## Task directions
Go through the entries below and tally each line holding the string "agent". Return the number only.

Stored data entries
■ ■ ■ ■

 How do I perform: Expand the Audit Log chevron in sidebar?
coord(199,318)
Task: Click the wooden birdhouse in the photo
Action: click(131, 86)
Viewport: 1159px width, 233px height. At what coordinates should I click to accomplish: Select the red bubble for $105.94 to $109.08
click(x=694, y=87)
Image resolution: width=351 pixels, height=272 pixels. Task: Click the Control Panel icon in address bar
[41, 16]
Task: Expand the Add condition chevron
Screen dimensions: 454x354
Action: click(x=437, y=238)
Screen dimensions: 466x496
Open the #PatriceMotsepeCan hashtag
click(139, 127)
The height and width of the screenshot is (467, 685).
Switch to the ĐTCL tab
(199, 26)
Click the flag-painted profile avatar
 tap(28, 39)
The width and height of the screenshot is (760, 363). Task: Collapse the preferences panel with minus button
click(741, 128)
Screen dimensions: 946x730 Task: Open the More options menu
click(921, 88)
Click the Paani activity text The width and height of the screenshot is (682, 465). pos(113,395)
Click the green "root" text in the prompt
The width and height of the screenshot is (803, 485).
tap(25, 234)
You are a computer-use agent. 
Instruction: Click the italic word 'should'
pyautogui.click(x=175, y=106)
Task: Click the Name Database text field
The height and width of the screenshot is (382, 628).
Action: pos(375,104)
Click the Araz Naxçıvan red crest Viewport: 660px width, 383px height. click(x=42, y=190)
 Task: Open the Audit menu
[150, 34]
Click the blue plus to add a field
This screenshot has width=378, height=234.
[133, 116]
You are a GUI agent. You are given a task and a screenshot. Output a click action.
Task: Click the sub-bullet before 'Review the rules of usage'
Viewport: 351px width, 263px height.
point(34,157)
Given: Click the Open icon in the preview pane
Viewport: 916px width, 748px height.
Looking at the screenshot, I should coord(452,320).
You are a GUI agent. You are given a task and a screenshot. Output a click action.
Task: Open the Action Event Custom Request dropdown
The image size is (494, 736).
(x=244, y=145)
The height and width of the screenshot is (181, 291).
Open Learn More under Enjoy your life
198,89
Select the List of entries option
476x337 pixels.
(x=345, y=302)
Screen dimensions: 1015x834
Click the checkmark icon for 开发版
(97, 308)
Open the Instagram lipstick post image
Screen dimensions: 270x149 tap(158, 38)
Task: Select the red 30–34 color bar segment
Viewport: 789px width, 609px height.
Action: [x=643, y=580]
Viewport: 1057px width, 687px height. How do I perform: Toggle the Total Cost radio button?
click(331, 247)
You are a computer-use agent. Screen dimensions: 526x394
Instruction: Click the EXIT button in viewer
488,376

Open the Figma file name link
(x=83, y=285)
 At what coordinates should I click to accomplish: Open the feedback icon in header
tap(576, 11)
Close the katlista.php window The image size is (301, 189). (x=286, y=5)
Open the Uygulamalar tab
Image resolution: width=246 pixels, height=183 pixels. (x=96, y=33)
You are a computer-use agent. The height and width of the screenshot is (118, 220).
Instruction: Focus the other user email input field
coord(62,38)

■ ■ ■ ■

## Final answer
5